Il s’agit d’un auteur qui replonge dans ses années de jeunesse et nous raconte son histoire, articulée autour de la maladie de son grand frère Jean-Christophe, épileptique grave, dont la pathologie sert véritablement de fil conducteur à l’ensemble de l’œuvre tant on sent quel poids elle a pesé sur la vie de David B, qui semble s’être entièrement construit autour et par rapport à elle. Mais ce livre va bien plus loin que cette première approche. Là où beaucoup d’auteurs mettent leur vie en images en restant à la surface des choses, faisant se succéder tranches de vie et petites anecdotes du quotidien sans réelle réflexion sur soit et son vécu, David B joue la carte d’une introspection profonde, d’une auto-analyse intelligente et fouillée, d’une véritable pensée d’ensemble sur sa vie. Ainsi cette bande dessinée aborde un nombre très large de sujets, se faisant quasi tentaculaire par moments, parlant non seulement de l’auteur, de son frère et de sa famille, mais également de ses passions, d’Histoire, de littérature, du passé de ses ancêtres, de fables, de l’univers de la médecine alternative (macrobiotique, médecine chinoise, mysticisme, magnétisme, rebouteux, spiritisme, médiums, ésotérisme, vaudou... certains passages, peut-être trop descriptifs, peuvent d’ailleurs parfois devenir un peu rébarbatifs). L’auteur ne s’interdit aucune circonvolution mais ne nous perd pourtant jamais et arrive à nous passionner avec tout ce dont il parle, évitant de s'attarder trop longtemps sur un sujet, sautant de l'un à l'autre avec l'habileté d'un trapéziste. Ces éléments très variés s’enchevêtrent pêle-mêle, sans limite aucune, et nous font voyager dans la petite enfance de l’auteur, son adolescence, pour enfin déboucher sur sa vie d’adulte. On suit l’évolution de ses passions, les changements de sa personnalité, les transformations de la vie familiale, et surtout l’aggravation de l’état de son frère, lente plongée en enfer qui entraîne toute la famille dans son sillon, ascension vertigineuse vers les sommets du Haut Mal.

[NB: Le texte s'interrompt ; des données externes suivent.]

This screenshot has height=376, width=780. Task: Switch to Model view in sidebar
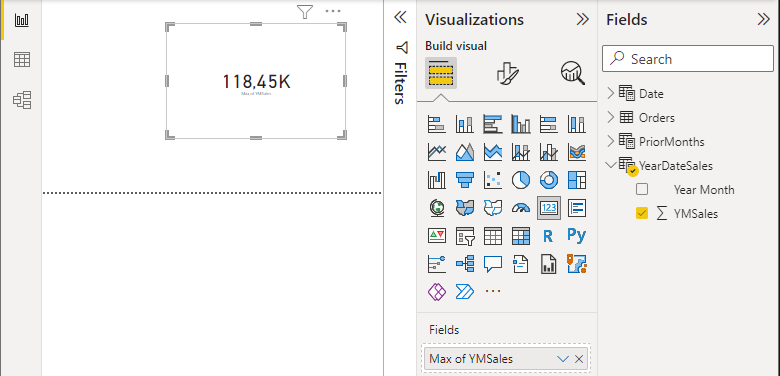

La période qui est au centre du livre, c’est avant tout l’enfance et l’adolescence de l’auteur, période de construction et de déconstruction continues, car au fond c’est bien de cela qu’il s’agit ici : d’une autopsie psychanalytique. Avec un recul impressionnant sur les évènements et sur soi-même, fruit d’un long processus d’introspection et de réflexion, David B nous offre une plongée abyssale dans son passé, ses fantasmes, ses angoisses, sa personne. En ressort une œuvre torturée, très noire, dérangeante par moments, mais dont ni la poésie ni l'onirisme ne sont exclus tant l'auteur est fasciné et attiré par l'univers du rêve et de l'imaginaire, alliant un sens du souvenir assez impressionnant à des métaphores graphiques et des allégories dessinées dont la force d'évocation se fait un peu plus puissante à chaque page. David B part dans son imaginaire pour mieux nous montrer sa réalité, sans jamais perdre le lecteur. Il s’en donne à cœur-joie et alterne ainsi entre des séquences aux découpages simples et des planches aux compositions graphiques très riches, son dessin minimaliste possédant cette sobriété, cette pudeur, cette humilité que seuls quelques auteurs ont su apprivoiser, soutenue par une remarquable maîtrise des ombres et des aplats de noirs, contrastes harmonieux entre bancheur éclatante et noirceur parfaite. Résultat élégant, esthétique, unique et unie. On se laisse aller de cases en cases, portés par une voix-off à la syntaxe simple, presque enfantine, toujours au présent, donnant ainsi aux mots, lorsqu’associés aux images, une force imparable.
Car cette BD est un tout. Un tout dont chaque élément est indissociable de tous les autres. Un tout qui nous porte et porte en lui toute l’essence d’un être et d’une histoire. L’auteur nous pousse indirectement à nous pencher sur nous même, à questionner notre passé, regarder ce qui nous a construit avec recul. Pour ainsi dire, L’Ascension du Haut-Mal ne nous concerne pas, mais nous parle tellement... Merci David. Merci Pierre-François.
«Un ricaneur ? si vous saviez, monsieur, j’ai le sourire des têtes de mort.»